__Work instructions__. Would you print only the lines running from the one with "Click the percent symbol in promotion field" to the final line of the data below, word for word and without pictures?

=== Begin Enclosure ===

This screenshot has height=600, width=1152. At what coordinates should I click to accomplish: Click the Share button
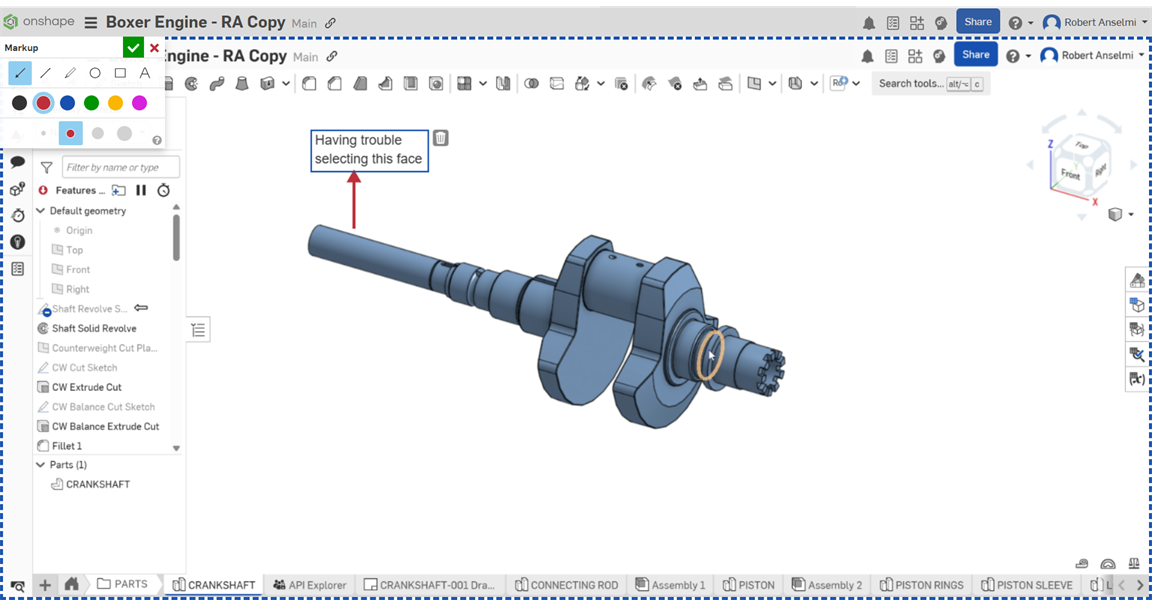click(977, 22)
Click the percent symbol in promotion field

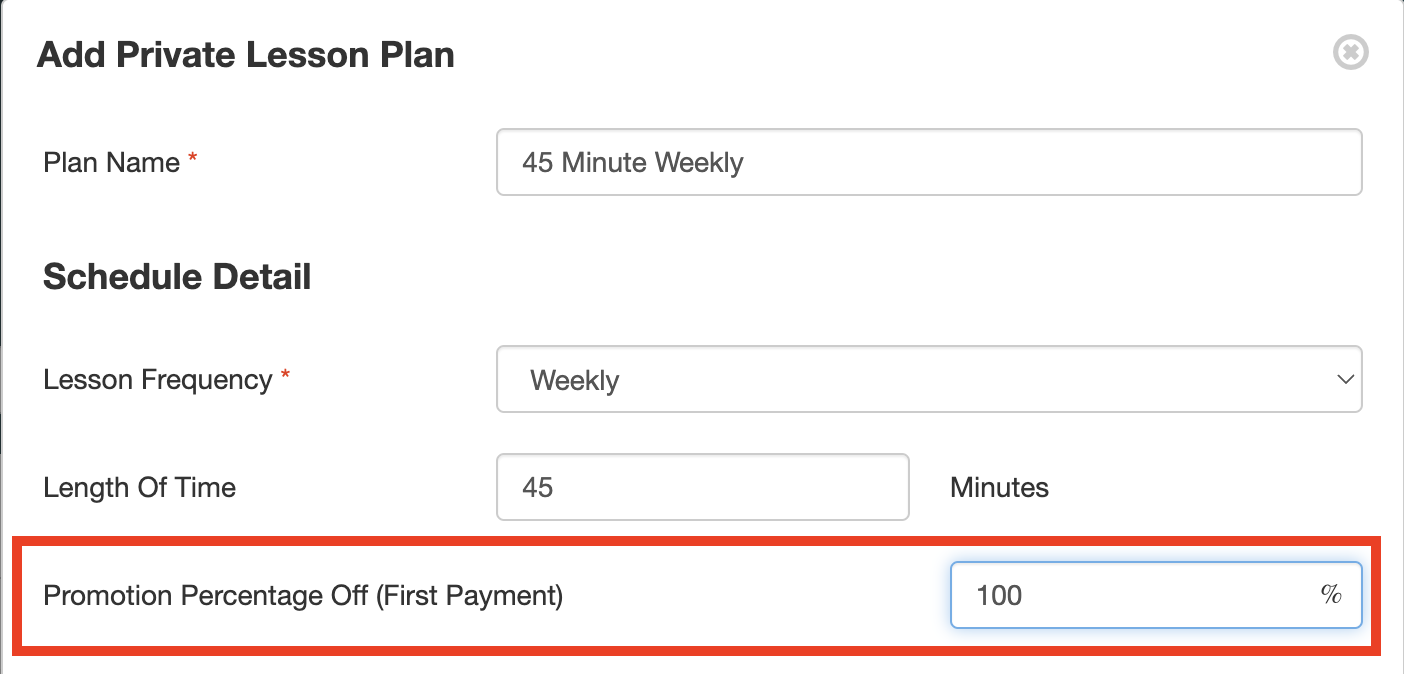pos(1330,595)
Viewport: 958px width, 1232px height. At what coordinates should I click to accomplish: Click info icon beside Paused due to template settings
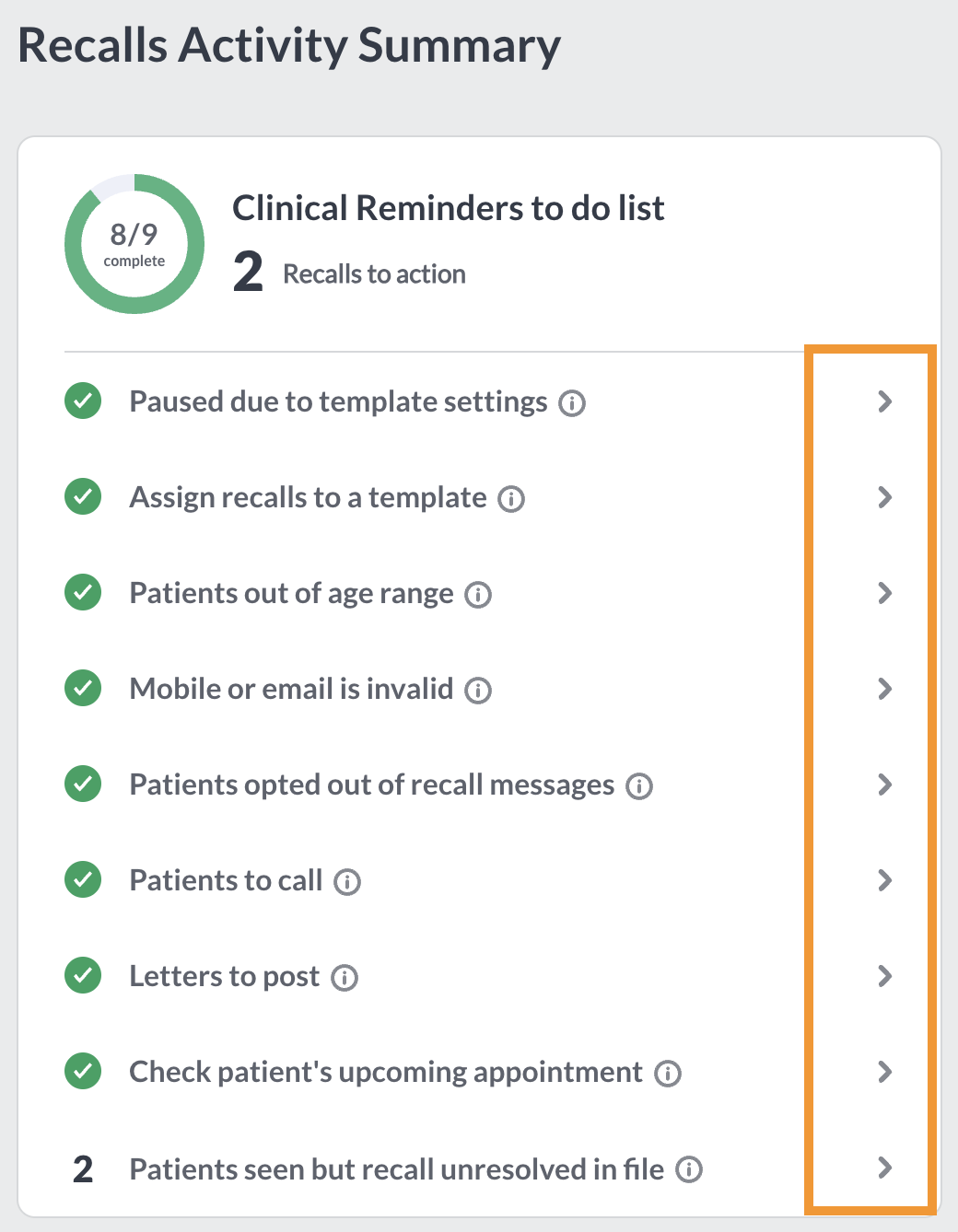(x=572, y=403)
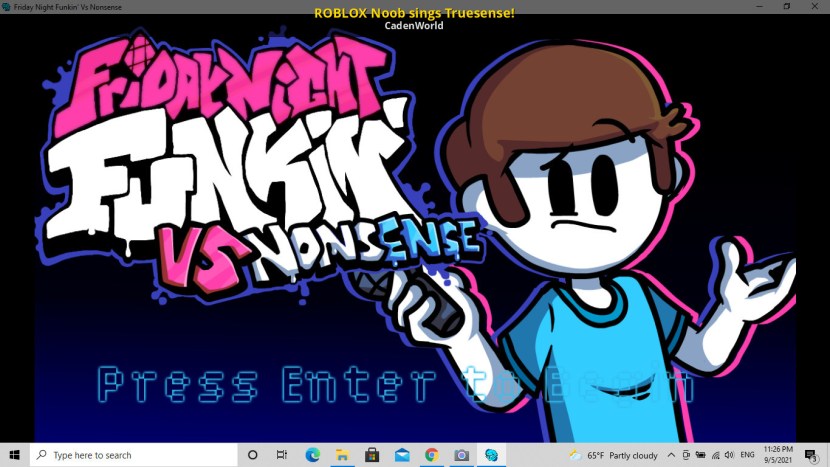
Task: Open Microsoft Store from the taskbar
Action: coord(372,455)
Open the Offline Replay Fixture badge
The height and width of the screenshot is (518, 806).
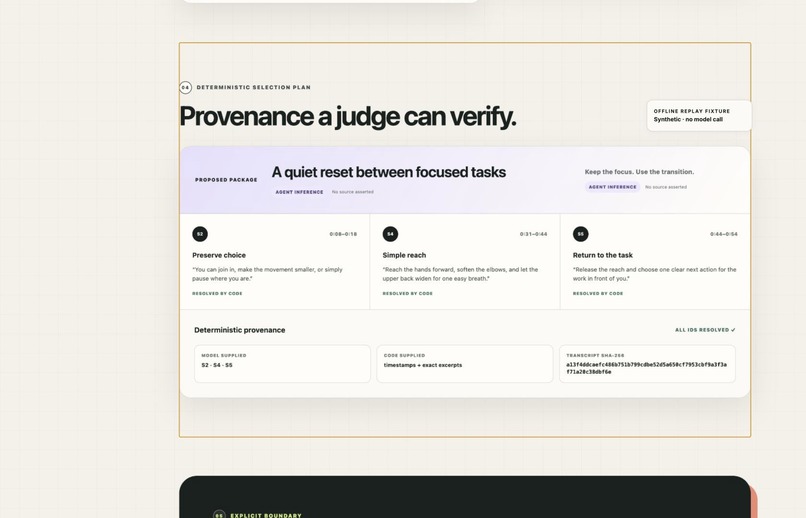click(699, 116)
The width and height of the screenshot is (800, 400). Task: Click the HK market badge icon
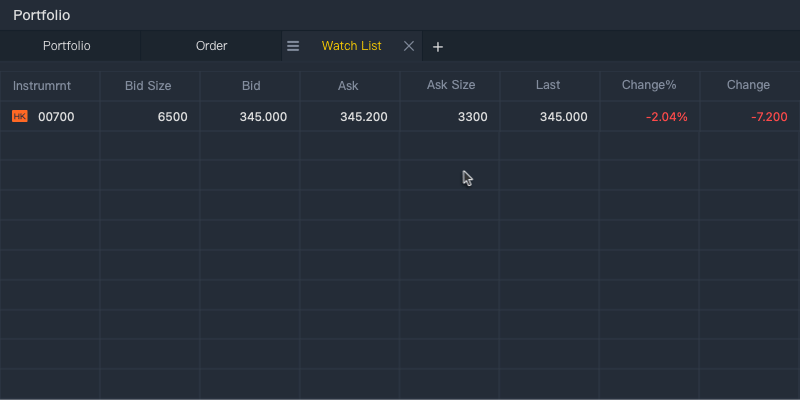coord(19,116)
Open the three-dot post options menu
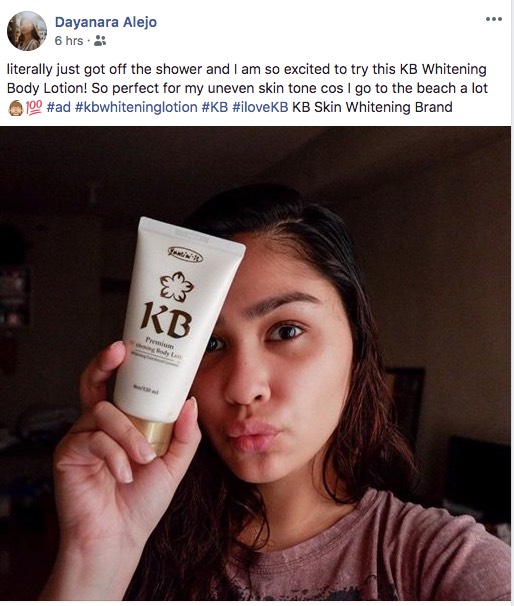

=== End Enclosure ===

__Result__.
Click the percent symbol in promotion field

pos(1330,595)
Viewport: 958px width, 1232px height. At what coordinates should I click to accomplish: Click info icon beside Paused due to template settings
(x=572, y=403)
Task: Open Microsoft Store from the taskbar
Action: coord(372,455)
Open the Offline Replay Fixture badge
The height and width of the screenshot is (518, 806).
click(699, 116)
The width and height of the screenshot is (800, 400). Task: Click the HK market badge icon
coord(19,116)
Open the three-dot post options menu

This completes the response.